阅读节选.
2.4 startAppMaster方法解读

private ApplicationReport startAppMaster(
            Configuration configuration,
            String applicationName,
            String yarnClusterEntrypoint,
            JobGraph jobGraph,
            YarnClient yarnClient,
            YarnClientApplication yarnApplication,
            ClusterSpecification clusterSpecification)
            throws Exception {

        //根据配置初始化文件系统
        org.apache.flink.core.fs.FileSystem.initialize(
                configuration, PluginUtils.createPluginManagerFromRootFolder(configuration));

        final FileSystem fs = FileSystem.get(yarnConfiguration);

        if (!fs.getClass().getSimpleName().equals("GoogleHadoopFileSystem")
                && fs.getScheme().startsWith("file")) {
            LOG.warn(
                    "The file system scheme is '"
                            + fs.getScheme()
                            + "'. This indicates that the "
                            + "specified Hadoop configuration path is wrong and the system is using the default Hadoop configuration values."

练习要求.
请改写这段关于startAppMaster方法的节选，从“2.4 startAppMaster方法解读”开始，到“ClusterSpecification clusterSpecification)”结束，并把其中的“applicationName”替换为“appName”。

所给数据.
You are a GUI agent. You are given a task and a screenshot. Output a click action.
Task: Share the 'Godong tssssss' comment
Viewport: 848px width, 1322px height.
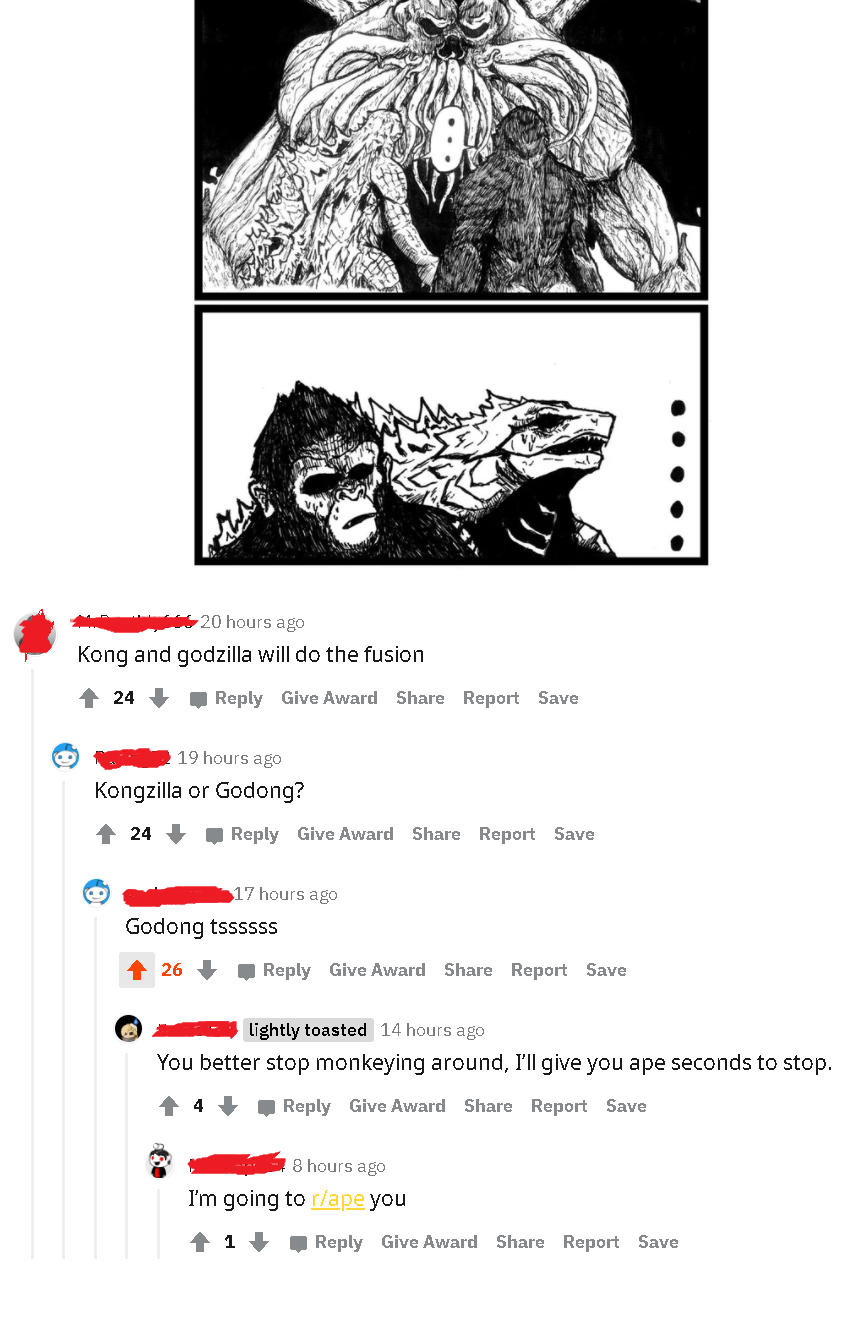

书面答案.
2.4 startAppMaster方法解读

private ApplicationReport startAppMaster(
            Configuration configuration,
            String appName,
            String yarnClusterEntrypoint,
            JobGraph jobGraph,
            YarnClient yarnClient,
            YarnClientApplication yarnApplication,
            ClusterSpecification clusterSpecification)